- Opening Delimiter -
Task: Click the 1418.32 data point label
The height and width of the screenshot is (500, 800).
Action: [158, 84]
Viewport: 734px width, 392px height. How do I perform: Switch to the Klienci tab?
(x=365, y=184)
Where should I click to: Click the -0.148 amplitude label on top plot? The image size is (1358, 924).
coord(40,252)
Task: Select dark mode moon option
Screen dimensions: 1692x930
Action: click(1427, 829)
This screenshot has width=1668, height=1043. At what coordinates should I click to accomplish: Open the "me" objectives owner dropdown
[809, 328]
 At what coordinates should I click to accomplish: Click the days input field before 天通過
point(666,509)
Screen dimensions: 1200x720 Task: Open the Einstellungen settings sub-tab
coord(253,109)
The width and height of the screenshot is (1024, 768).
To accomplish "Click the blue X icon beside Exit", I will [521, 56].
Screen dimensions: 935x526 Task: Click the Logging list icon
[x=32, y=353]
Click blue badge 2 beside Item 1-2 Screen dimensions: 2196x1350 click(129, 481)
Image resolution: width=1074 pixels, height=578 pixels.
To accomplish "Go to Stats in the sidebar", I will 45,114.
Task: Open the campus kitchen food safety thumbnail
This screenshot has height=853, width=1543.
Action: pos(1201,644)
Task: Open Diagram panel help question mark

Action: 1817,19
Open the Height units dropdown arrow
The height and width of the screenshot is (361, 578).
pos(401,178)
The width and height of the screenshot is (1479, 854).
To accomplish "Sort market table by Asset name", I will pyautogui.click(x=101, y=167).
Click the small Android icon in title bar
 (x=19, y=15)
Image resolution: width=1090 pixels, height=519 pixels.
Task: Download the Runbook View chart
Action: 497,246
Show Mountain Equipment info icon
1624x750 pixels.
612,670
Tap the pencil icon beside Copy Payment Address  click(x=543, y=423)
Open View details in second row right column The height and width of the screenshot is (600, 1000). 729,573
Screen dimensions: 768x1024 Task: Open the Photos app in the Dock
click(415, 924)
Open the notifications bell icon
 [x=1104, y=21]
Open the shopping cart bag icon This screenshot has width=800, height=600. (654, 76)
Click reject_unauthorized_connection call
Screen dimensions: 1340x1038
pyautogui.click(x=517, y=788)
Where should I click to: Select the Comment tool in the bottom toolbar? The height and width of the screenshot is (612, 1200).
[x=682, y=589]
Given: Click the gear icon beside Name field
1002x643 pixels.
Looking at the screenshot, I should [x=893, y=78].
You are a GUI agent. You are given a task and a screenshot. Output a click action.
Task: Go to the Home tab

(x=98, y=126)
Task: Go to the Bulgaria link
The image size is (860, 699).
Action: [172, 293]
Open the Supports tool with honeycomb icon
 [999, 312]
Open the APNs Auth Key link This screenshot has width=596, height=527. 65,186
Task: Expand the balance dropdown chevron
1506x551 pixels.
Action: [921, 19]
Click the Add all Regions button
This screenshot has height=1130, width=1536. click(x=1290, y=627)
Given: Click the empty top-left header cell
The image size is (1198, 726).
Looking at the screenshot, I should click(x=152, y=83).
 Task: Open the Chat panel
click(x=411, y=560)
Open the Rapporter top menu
- Closing Delimiter -
# [Task objective]
Transcribe the data in full, matching every line exactly.

# [Solution to this problem]
Task: Click the 1418.32 data point label
The height and width of the screenshot is (500, 800).
Action: [158, 84]
Viewport: 734px width, 392px height. How do I perform: Switch to the Klienci tab?
(x=365, y=184)
Where should I click to: Click the -0.148 amplitude label on top plot? The image size is (1358, 924).
coord(40,252)
Task: Select dark mode moon option
Screen dimensions: 1692x930
Action: click(1427, 829)
This screenshot has width=1668, height=1043. At what coordinates should I click to accomplish: Open the "me" objectives owner dropdown
[809, 328]
 At what coordinates should I click to accomplish: Click the days input field before 天通過
point(666,509)
Screen dimensions: 1200x720 Task: Open the Einstellungen settings sub-tab
coord(253,109)
The width and height of the screenshot is (1024, 768).
To accomplish "Click the blue X icon beside Exit", I will [521, 56].
Screen dimensions: 935x526 Task: Click the Logging list icon
[x=32, y=353]
Click blue badge 2 beside Item 1-2 Screen dimensions: 2196x1350 click(129, 481)
Image resolution: width=1074 pixels, height=578 pixels.
To accomplish "Go to Stats in the sidebar", I will 45,114.
Task: Open the campus kitchen food safety thumbnail
This screenshot has height=853, width=1543.
Action: pos(1201,644)
Task: Open Diagram panel help question mark

Action: 1817,19
Open the Height units dropdown arrow
The height and width of the screenshot is (361, 578).
pos(401,178)
The width and height of the screenshot is (1479, 854).
To accomplish "Sort market table by Asset name", I will pyautogui.click(x=101, y=167).
Click the small Android icon in title bar
 (x=19, y=15)
Image resolution: width=1090 pixels, height=519 pixels.
Task: Download the Runbook View chart
Action: 497,246
Show Mountain Equipment info icon
1624x750 pixels.
612,670
Tap the pencil icon beside Copy Payment Address  click(x=543, y=423)
Open View details in second row right column The height and width of the screenshot is (600, 1000). 729,573
Screen dimensions: 768x1024 Task: Open the Photos app in the Dock
click(415, 924)
Open the notifications bell icon
 [x=1104, y=21]
Open the shopping cart bag icon This screenshot has width=800, height=600. (654, 76)
Click reject_unauthorized_connection call
Screen dimensions: 1340x1038
pyautogui.click(x=517, y=788)
Where should I click to: Select the Comment tool in the bottom toolbar? The height and width of the screenshot is (612, 1200).
[x=682, y=589]
Given: Click the gear icon beside Name field
1002x643 pixels.
Looking at the screenshot, I should [x=893, y=78].
You are a GUI agent. You are given a task and a screenshot. Output a click action.
Task: Go to the Home tab

(x=98, y=126)
Task: Go to the Bulgaria link
The image size is (860, 699).
Action: [172, 293]
Open the Supports tool with honeycomb icon
 [999, 312]
Open the APNs Auth Key link This screenshot has width=596, height=527. 65,186
Task: Expand the balance dropdown chevron
1506x551 pixels.
Action: [921, 19]
Click the Add all Regions button
This screenshot has height=1130, width=1536. click(x=1290, y=627)
Given: Click the empty top-left header cell
The image size is (1198, 726).
Looking at the screenshot, I should click(x=152, y=83).
 Task: Open the Chat panel
click(x=411, y=560)
Open the Rapporter top menu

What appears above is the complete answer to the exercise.